What's going to be the business model to make that happen? Although just getting off the ground, expect to see an uptick in mobile advertising.
 

Our expectation of free applications stems from our personal computer experience. We don't pay a dime when we go to the Weather Channel, MapQuest, or traffic.com. And we don't bat an eye when we see the ads that finance these services.

Advertising will eventually drive mass adoption of mobile apps by bringing down or removing app fees paid by the consumer. Talk at the Mobile Marketing Forum and Navigation & Location '08 focused on the intersection of mobile applications, advertising, and location relevance.

I've heard all sorts of numbers; Generator Research found that more than 60 percent of mobile users would be interested in a deal that offered substantial discounts for voice and text, provided that users agreed to received a limited number of ads that were relevant based on a user-defined ad profile. Other studies reveal that location-specific ads or ads that are personalized to a person's interest are the most acceptable and often viewed as useful. Q Research Advertising and Mobiles Report indicates that 76 percent are interested in ads in exchange for discounts or special offers, 82 percent for top-up credit, and 71 percent for "only things I'm interested in."

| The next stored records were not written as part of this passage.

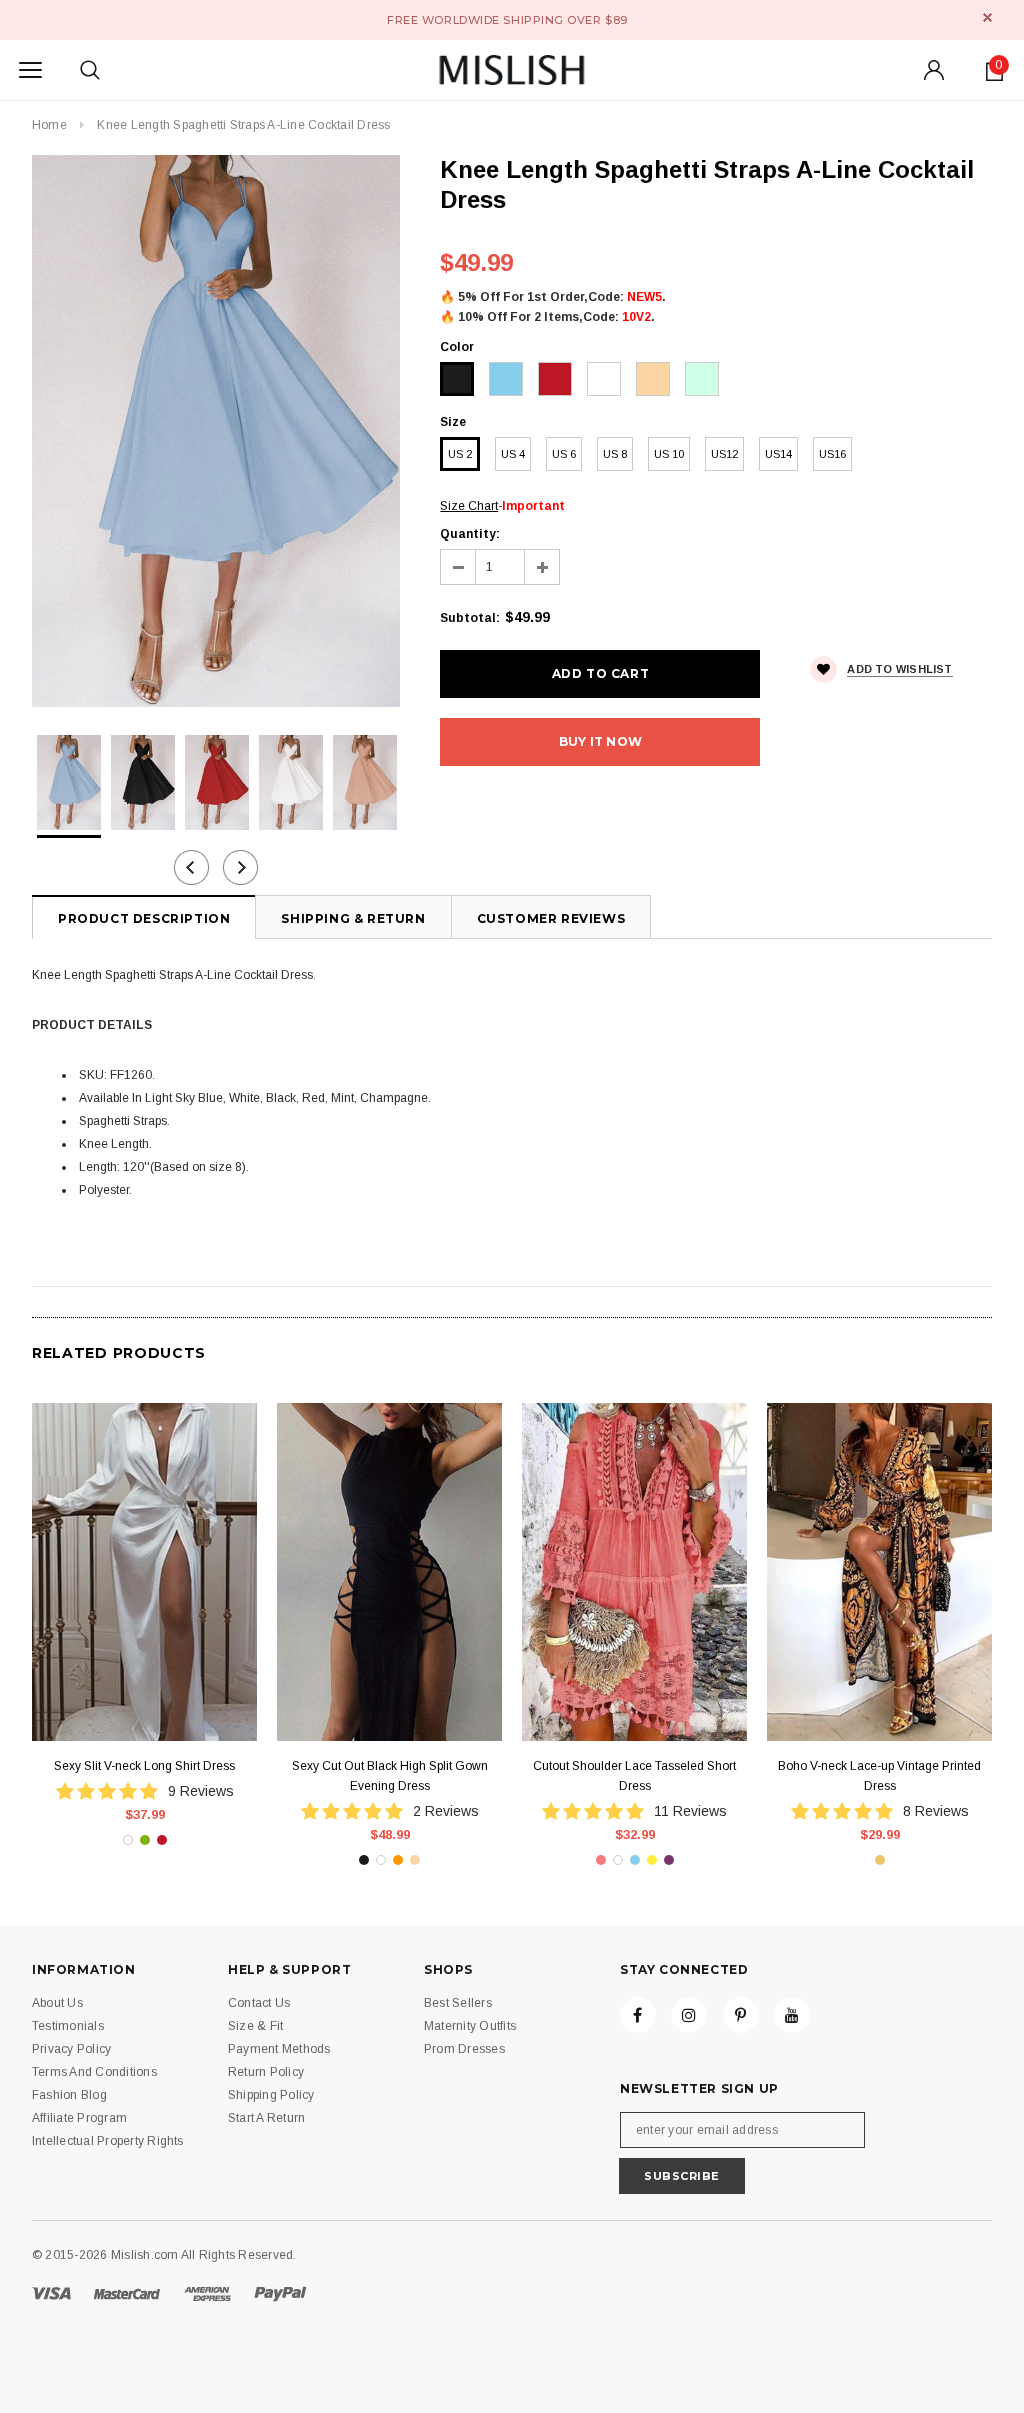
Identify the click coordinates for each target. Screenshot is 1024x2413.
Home (49, 125)
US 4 (513, 454)
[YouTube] (792, 2015)
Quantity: (470, 534)
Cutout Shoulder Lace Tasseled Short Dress (634, 1776)
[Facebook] (638, 2015)
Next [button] (240, 867)
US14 (778, 454)
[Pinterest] (741, 2015)
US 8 (615, 454)
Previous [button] (191, 867)
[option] (216, 431)
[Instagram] (689, 2015)
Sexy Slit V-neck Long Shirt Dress (144, 1766)
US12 (724, 454)
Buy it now (600, 741)
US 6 (564, 454)
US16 (832, 454)
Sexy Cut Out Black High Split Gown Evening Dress (390, 1776)
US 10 (669, 454)
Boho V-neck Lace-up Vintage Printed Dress (879, 1776)
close (987, 17)
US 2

Location information enables more targeted, less intrusive, and genuinely useful information to be sent to a user.

There are right ways and wrong ways to determine what interests a user. Privacy remains a sensitive issue that will bite those that cross the line. The industry is experimenting with how to best deliver advertising in the United States. Advertisers don't yet know the available inventory of advertising opportunities, so you can expect advertising pricing to go through a number of adjustments as the learning curve develops.